Two of the biggest impacts of the fatwa that Ayatollah Khomeini declared on Salman Rushdie for writing the novel The Satanic Verses 25 years ago this Friday were the chill it cast on authors who might wish to take on controversial subjects in future, and the disease of competitive intolerance that it spread among people belonging to other religions and interest groups—why couldn’t they get something banned, or disappear, from the public space? And that phenomenon manifested in all its glory earlier this week, when Penguin India, ironically the publisher of Rushdie at that time, decided to withdraw and pulp the remaining copies of American scholar Wendy Doniger’s book, The Hindus: An Alternative History.
When Rushdie was launching his memoir Joseph Anton at a bookstore in downtown New York in 2011, someone from the audience asked him—knowing what he knew now about the reaction that the publication of The Satanic Verses had evoked, would he still write the novel today? Rushdie reflected momentarily over the question, and said it wasn’t an easy question to answer. He had written the novel at a particular time, not knowing what was to follow. He did not choose to live the life that followed. Knowing Rushdie’s work and commitment to free expression, I wasn’t surprised when he told me, when I asked him about it earlier this week, that he hoped and believed he would write the same book today.
So would Doniger, who developed an abiding interest in Hinduism decades ago. But in the next edition of her book, she might scrutinize more what happened to some followers of Hinduism that they abandoned the faith’s proclaimed tenets of tolerance, and embraced the intolerant strains of other faiths, compared to which their own faith, they claimed, was superior. Or at least different from the monotheistic religions where notions like blasphemy were tossed around to silence opponents. That is a political question, and the ease with which the Indian state acquiesced to the loud mobs that shout “we are offended!” has only made it easier for obscure groups to turn to courts. And these courts, all too willingly, admit petitions drawn from Victorian-era sections of the penal code, such as 153A and 295A, which give a licence to anyone to complain that his or her feelings are hurt, that communal harmony may get disrupted, that hatred is being incited.
But no book razed a mosque; no books entered a railway station or five-star hotels and killed people; no book blew up crowded bazaars; no book looked the other way when crowds extracted revenge on other communities over real or imagined wrongs. People did that; and those people have rarely been brought to courts to face charges. Instead, the author is asked to narrow her imagination, or to swallow his words. This is the infantilization of India.

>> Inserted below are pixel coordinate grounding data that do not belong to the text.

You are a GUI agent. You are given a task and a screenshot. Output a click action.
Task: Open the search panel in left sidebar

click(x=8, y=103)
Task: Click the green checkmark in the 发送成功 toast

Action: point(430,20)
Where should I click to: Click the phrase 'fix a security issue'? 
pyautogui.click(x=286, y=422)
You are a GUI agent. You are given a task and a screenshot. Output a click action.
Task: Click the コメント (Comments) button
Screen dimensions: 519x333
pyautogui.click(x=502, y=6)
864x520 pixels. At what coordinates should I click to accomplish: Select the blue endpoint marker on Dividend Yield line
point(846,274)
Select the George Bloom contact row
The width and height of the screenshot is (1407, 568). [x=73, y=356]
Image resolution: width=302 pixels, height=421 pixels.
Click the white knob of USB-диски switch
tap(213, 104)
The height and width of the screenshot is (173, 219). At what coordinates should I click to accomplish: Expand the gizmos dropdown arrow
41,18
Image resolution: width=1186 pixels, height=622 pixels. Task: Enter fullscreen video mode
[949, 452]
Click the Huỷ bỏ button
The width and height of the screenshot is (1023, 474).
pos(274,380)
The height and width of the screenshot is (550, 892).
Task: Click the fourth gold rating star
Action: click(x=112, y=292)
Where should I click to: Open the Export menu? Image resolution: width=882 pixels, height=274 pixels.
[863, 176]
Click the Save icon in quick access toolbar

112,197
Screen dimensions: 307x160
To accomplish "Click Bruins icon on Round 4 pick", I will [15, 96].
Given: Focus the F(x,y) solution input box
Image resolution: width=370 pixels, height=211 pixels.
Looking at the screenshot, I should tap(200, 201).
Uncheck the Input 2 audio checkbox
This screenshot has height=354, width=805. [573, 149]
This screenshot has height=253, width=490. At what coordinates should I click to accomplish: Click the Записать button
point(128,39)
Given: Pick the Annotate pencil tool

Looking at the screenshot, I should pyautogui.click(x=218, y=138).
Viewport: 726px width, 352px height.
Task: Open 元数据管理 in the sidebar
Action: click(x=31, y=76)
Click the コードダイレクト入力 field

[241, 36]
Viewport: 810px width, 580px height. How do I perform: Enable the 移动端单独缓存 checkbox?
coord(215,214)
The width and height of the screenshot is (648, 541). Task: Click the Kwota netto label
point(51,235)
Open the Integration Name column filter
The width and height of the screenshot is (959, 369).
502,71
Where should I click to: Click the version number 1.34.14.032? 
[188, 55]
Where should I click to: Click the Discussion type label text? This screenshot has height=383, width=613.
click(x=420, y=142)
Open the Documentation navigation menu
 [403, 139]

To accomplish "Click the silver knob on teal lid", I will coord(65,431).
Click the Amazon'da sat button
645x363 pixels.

Rushdie may indeed write the same novel today, and continue to stir our imagination and provoke our minds with inspiring fiction, and Doniger may reflect more deeply on Hindu myths, traditions, customs, and philosophy, and reward her readers with her profound thinking. It is difficult to know if publishers will stand up to the test that the mob represents. In the past few years, under the threat of litigation, violence from vigilantes, or perceived insults, the number of books withdrawn from circulation, or not distributed in India at all, has grown disturbingly large.
Siddhartha Deb’s The Beautiful and the Damned was published without one chapter; my Mint colleague Tamal Bandyopadhyay’s book on the Sahara group faces a stay order and a lawsuit; Bloomsbury has withdrawn Jitender Bhargava’s book on Air India; the former Left front government in West Bengal banned Taslima Nasrin’s Dwikhandito; Narendra Modi’s administration banned Jaswant Singh’s book on Mohammed Ali Jinnah (a court later lifted the ban) and Joseph Lelyveld’s book on Gandhi; and Sonia Gandhi’s lawyers have threatened to sue if Javier Moro’s novelized version of her life, The Red Saree, is released in India. This is only a small sample, but shows that no political party is immune from the charge of being hostile to books it doesn’t like, and none is committed to unbridled freedom of expression.
This will only lead to the shrinking of the Indian mind. We are clearly not there yet, but the dystopian scenario is not far when we live in a society where books become the objects of the décor of an apartment, chosen because of their spines match the colour scheme on the wall; where books are designed to fit the size of a modern coffee table; where they contain recipes to feed the body; where the stock tips in the book promise to make us rich; where the hagiographies of powerful men and women tell fairytales, and create new icons for a mercantilist, unthinking nation; where textbooks narrate the version of history that the ruler approves. Into that arid hell, as Tagore would rue, India has woken.